Thank you. Our next question is from an undisclosed source. Please go ahead with your question.

Thank you. This is from H.C. Wainwright. Good afternoon, Brian. I have a quick question. I'm considering options beyond VIKTORIA-1 at this point. This study involves a combination with the CDK4/6 inhibitor. Are there any thoughts on combining it with other immune checkpoint inhibitors, as that is also being explored in breast cancer?

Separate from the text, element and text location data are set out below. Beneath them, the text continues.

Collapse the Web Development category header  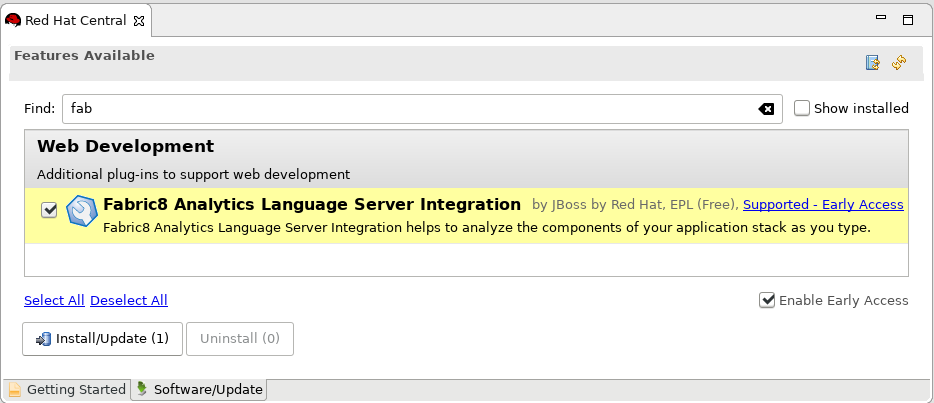[x=125, y=146]
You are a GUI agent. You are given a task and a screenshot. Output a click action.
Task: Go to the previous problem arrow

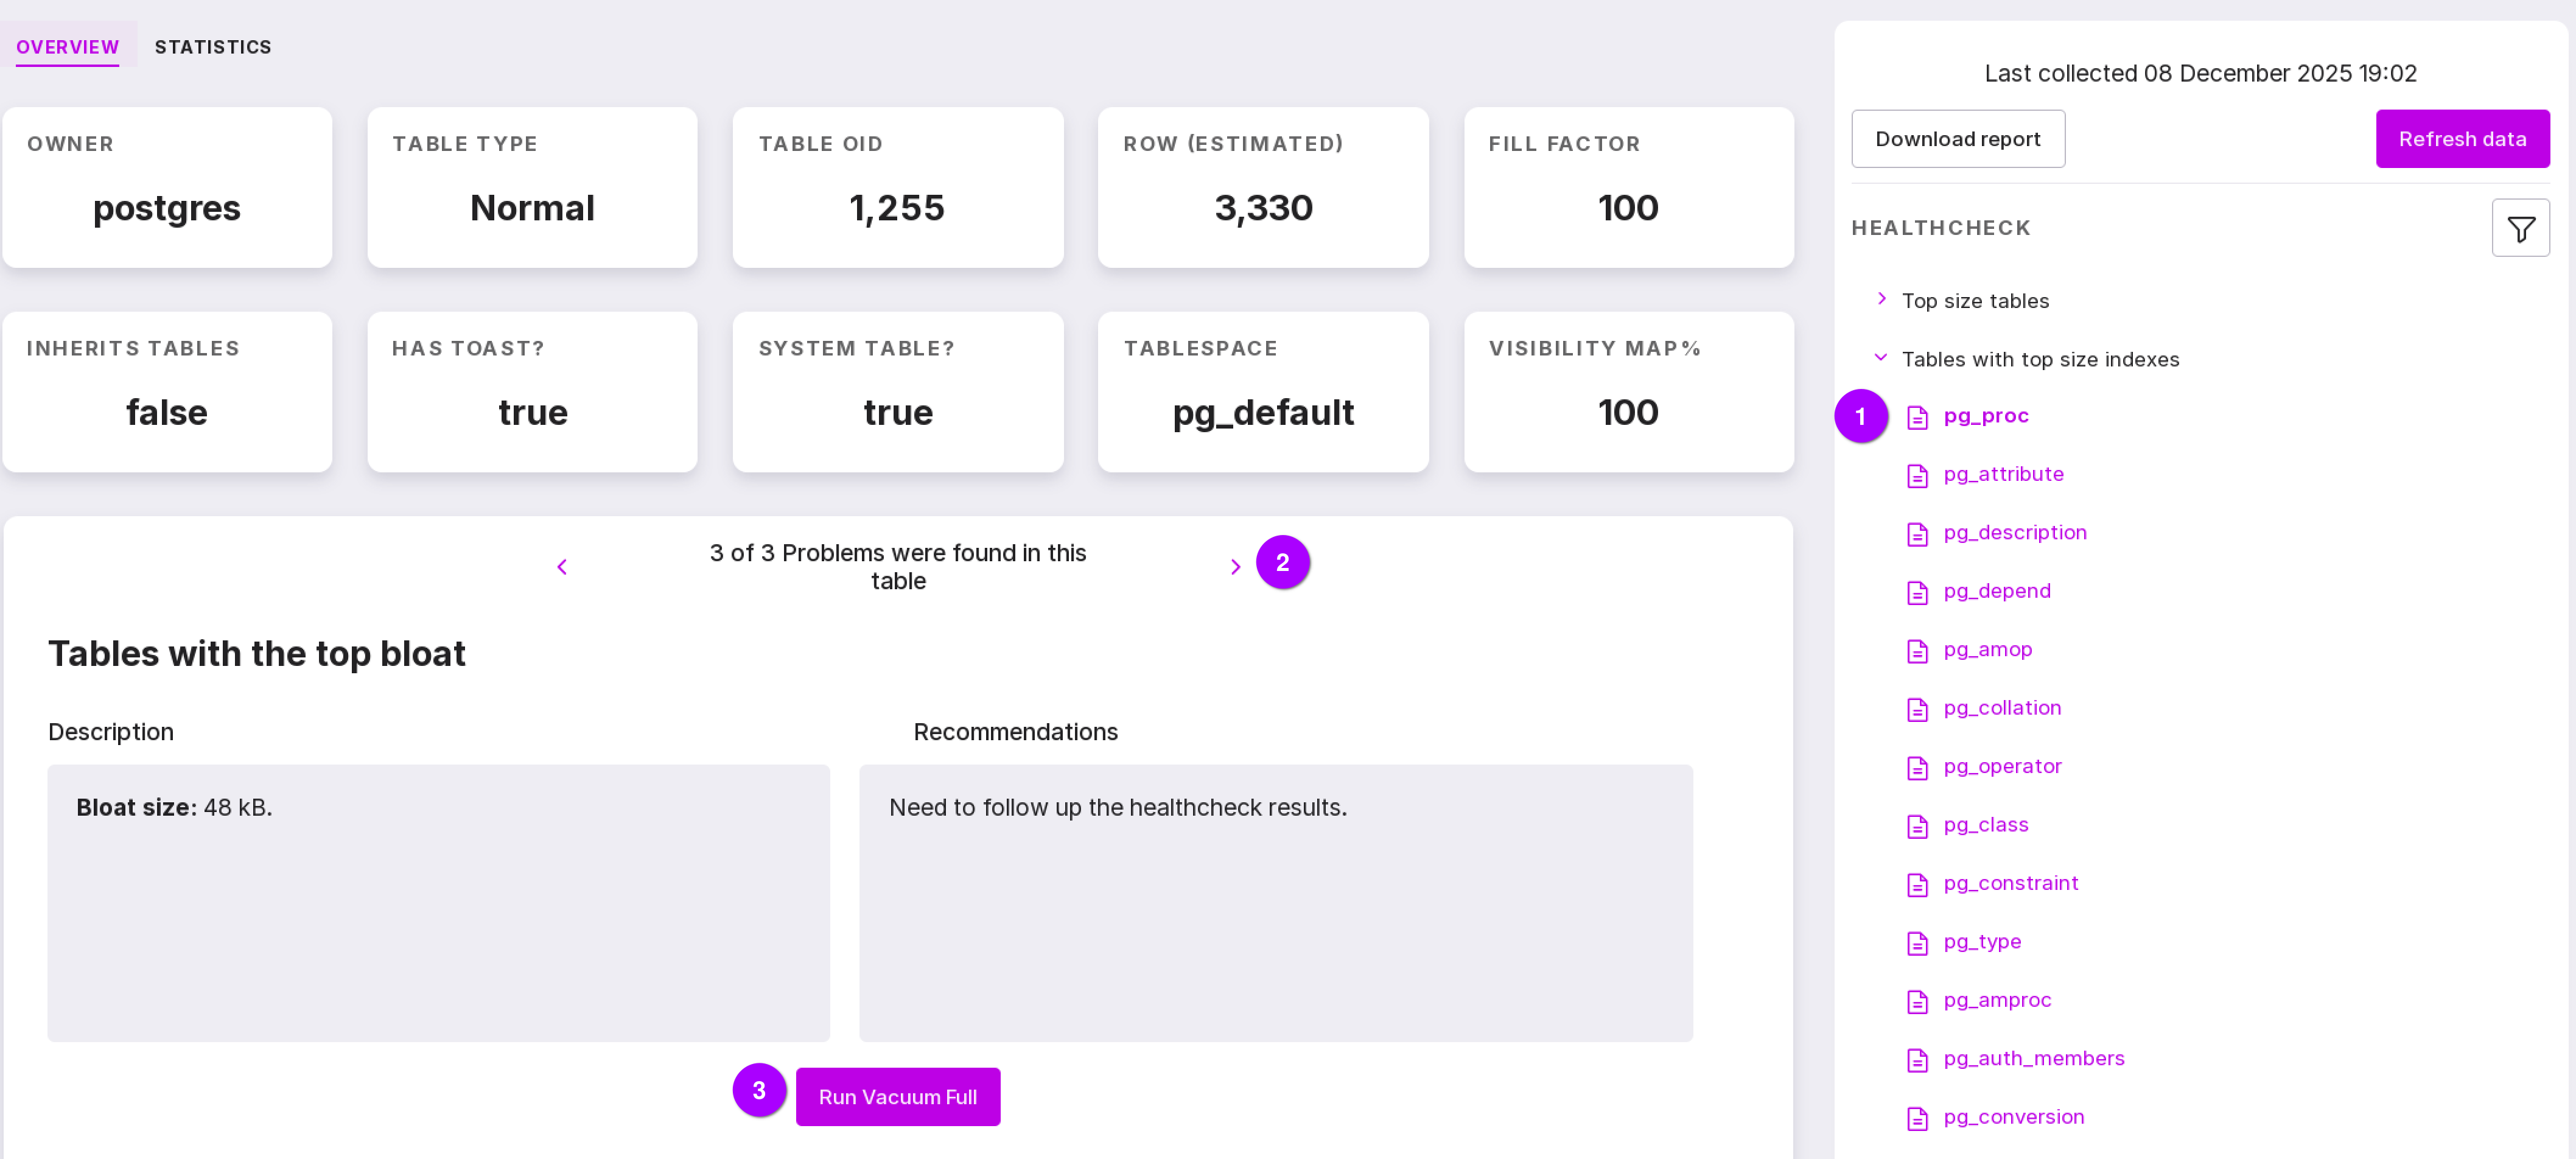562,567

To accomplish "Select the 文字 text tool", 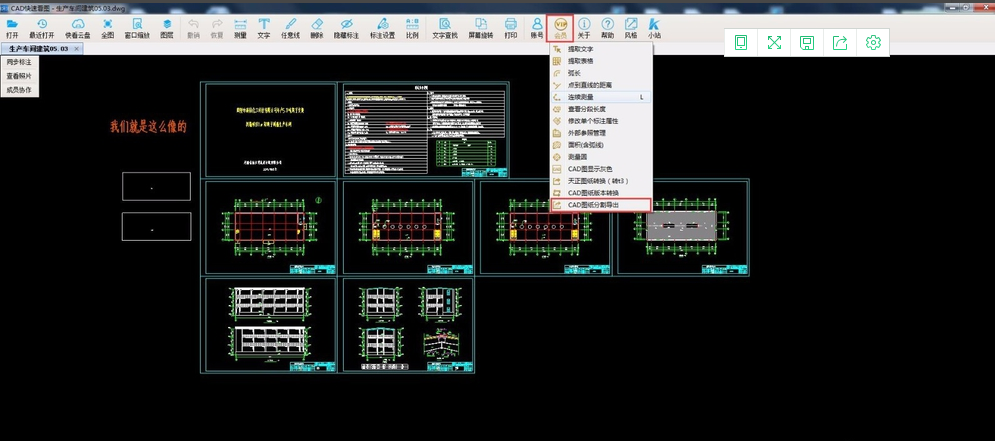I will click(264, 26).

So immune checkpoint inhibitors to date have been approved in TNBC, triple-negative breast cancer. There haven't been successful results in HR-positive hormonally driven breast cancer as a case in prostate cancer. So it appears, at least the data to date suggests that hormonally driven cancers are not responsive to the checkpoint inhibitors. That certainly is a factor that we take into account as we're considering our development plan.

Thank you. Thanks for taking my question.

You're welcome.

There are no further questions at this time. I would like to turn the floor back over to Chief Executive Officer, Brian Sullivan, for closing comments.

Well, thank you again for participating in our call today and for your ongoing support. We'll be participating in the Needham Healthcare Conference in mid-April. Look forward to meeting with many of you there. I hope you have a great evening.

This concludes today's teleconference. You may disconnect your lines at this time. Thank you for your participation.